Glenn and Darrell Sims are unofficial downtown greeters, jovial men, two brothers who remind you of somebody famous, but you can't quite think who. An R&B star from the '50s? Charles Dutton in 'Rudy'? They're also serious men of barbecue, smoking ribs, brisket, sausage and pork chops in the shed just behind their wood-sided blue trailer, the one with cords of oak stacked to one side. Order a pork chop sandwich for $4 and get ready for smoky meat as big as a Motown single, bone and all, the bun almost too embarrassed to hold it together. Walk-around food? No, unless you're wearing a hoodie made of butcher paper. For the less-committed in your crew, there's chopped beef in sweet barbecue sauce ($3). Plates with potato salad and beans run $6 to $9.50. If a three-chord show at Emo's awakens your primal side, show it with a $5 turkey leg.

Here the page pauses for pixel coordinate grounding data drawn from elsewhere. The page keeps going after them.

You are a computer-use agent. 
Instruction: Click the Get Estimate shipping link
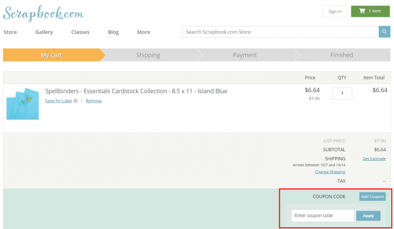point(374,159)
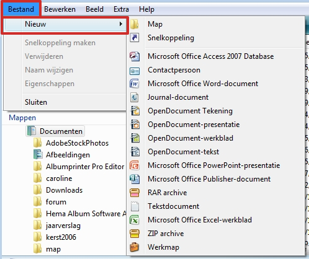This screenshot has width=309, height=259.
Task: Click the PowerPoint-presentatie icon
Action: [135, 165]
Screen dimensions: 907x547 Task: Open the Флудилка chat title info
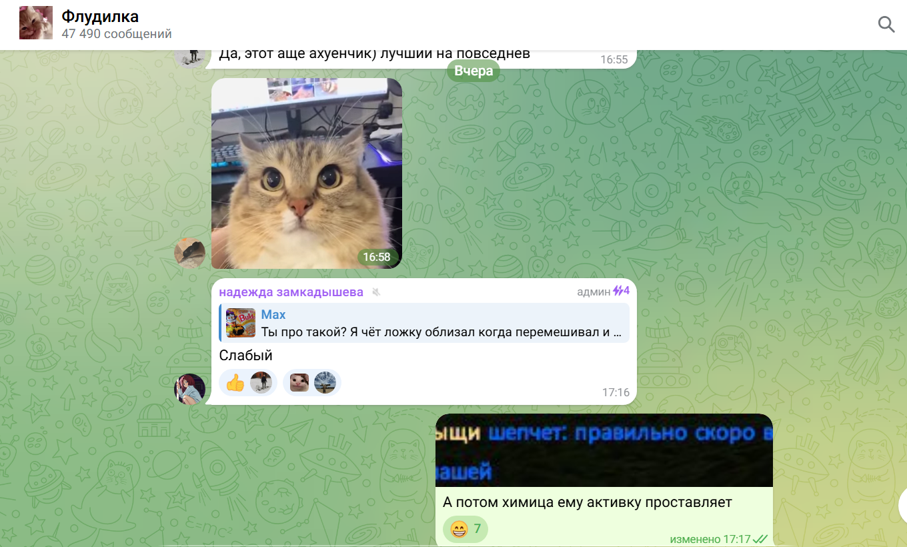100,17
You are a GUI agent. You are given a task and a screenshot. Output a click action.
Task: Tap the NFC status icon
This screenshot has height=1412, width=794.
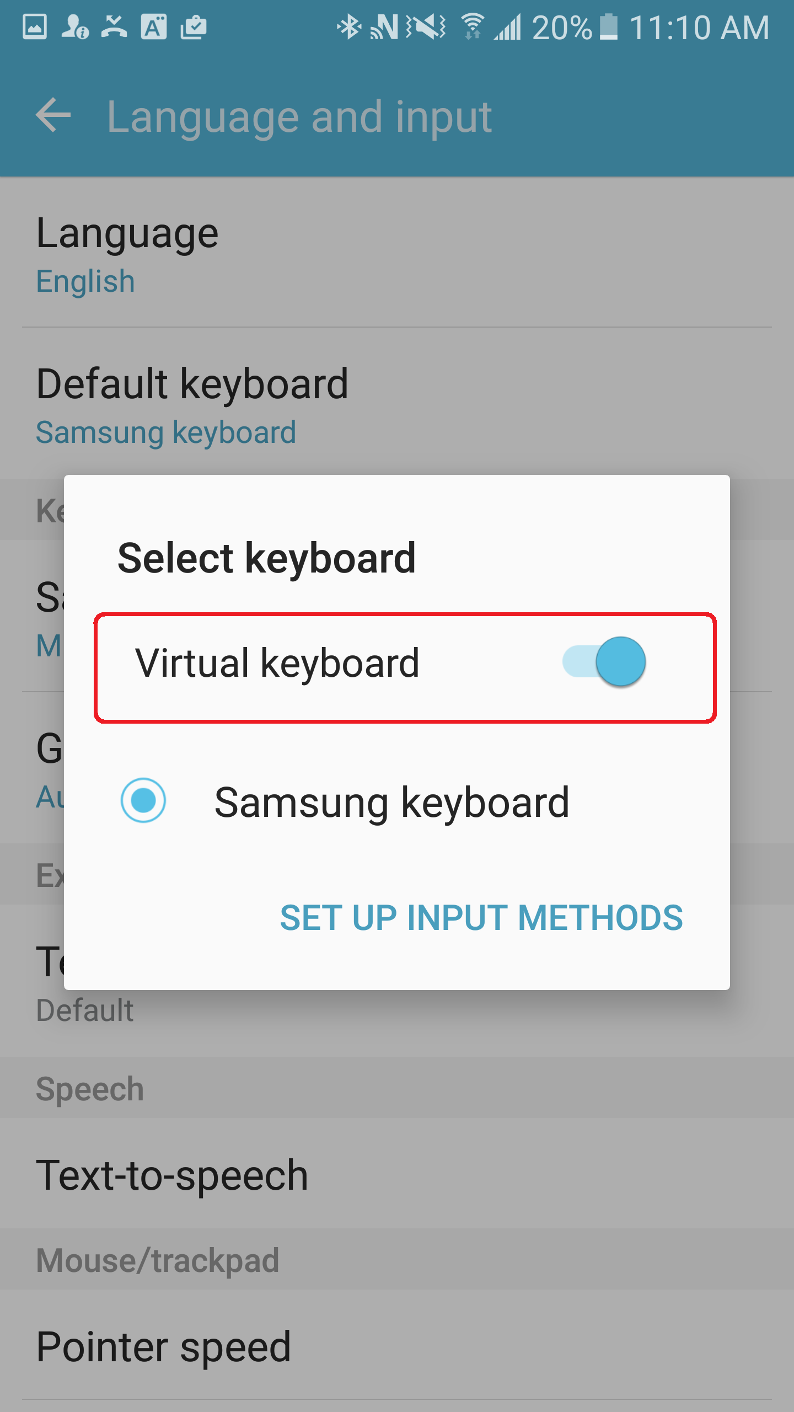coord(385,26)
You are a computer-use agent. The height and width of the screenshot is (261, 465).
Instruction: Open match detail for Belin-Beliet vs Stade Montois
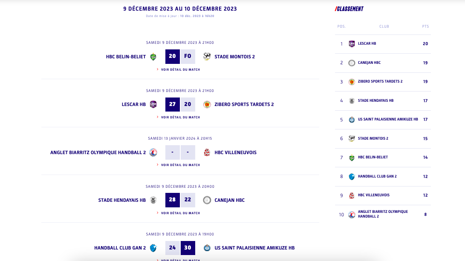[180, 69]
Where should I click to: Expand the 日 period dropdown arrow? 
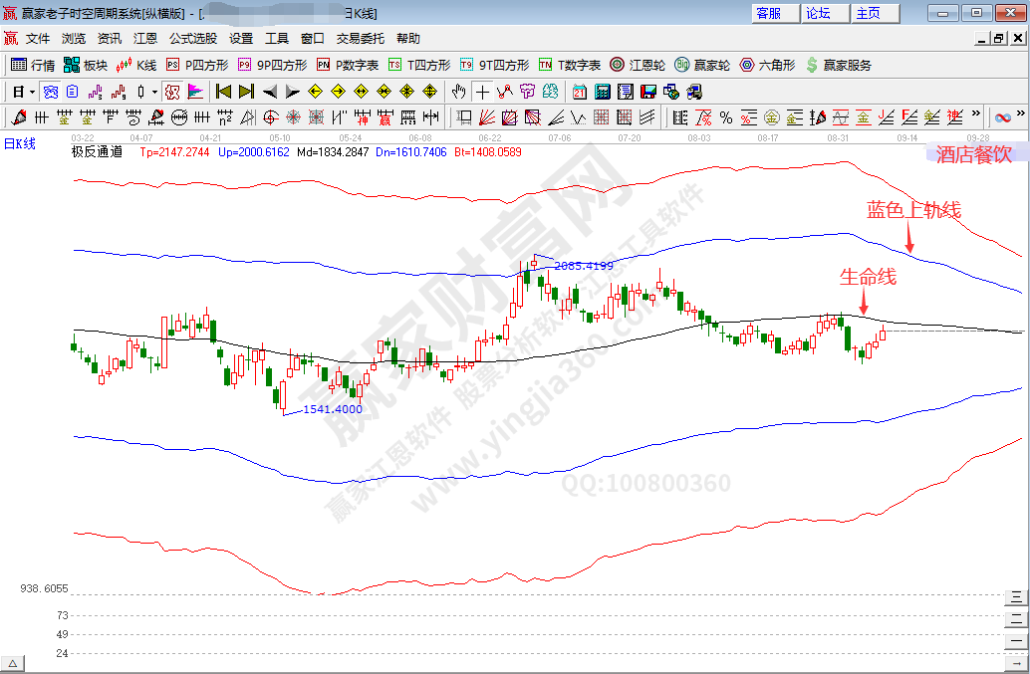tap(32, 92)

The brothers opened their trailer about a year ago, picking up a fast lesson in the economics of SXSW. "In three days, we made (enough to buy a couple thousand turkey legs)," Darrell Simms said. This year, they'll add early-morning breakfast tacos and lunchtime hours, delegating parking spots and holding court on their corner at the Red River gateway to Stubb's, the Red Eyed Fly and Club de Ville. Everybody gets some love. "It's my birthday," a down-at-the heels old gent announced on a Thursday night. A few minutes later, he had a big arm around his shoulder and a sandwich in his hand. "It's his birthday every day," Glenn Simms said.
- M.S.
The Best Wurst
Two locations. Sixth Street at San Jacinto Boulevard and at Sixth and Red River streets. www.thebestwurst.com . SXSW hours: Daily from 11:30 a.m. to 3 a.m. (or whenever when they run out of sausage).
The aroma of grilling onions, sizzling and golden, is the first thing that hits you as you approach the trailer. The brats, Italian and jalapeno sausages are lined up, ready to be cooked. The bratwurst bun was a hefty chunk of bread, substantial and not soggy. Curry ketchup added a special kick. The $4 price tag is fair considering how big it is.
- Emily Macrander
Chi'Lantro
Locations vary. One afternoon at Second Street and Congress Avenue, another day down by the University of Texas. Late nights at Fifth and Colorado Streets over by Antone's. Who knows? Maybe the trailer's outside the club you're in right now. Check daily at twitter.com/ChilantroBBQ .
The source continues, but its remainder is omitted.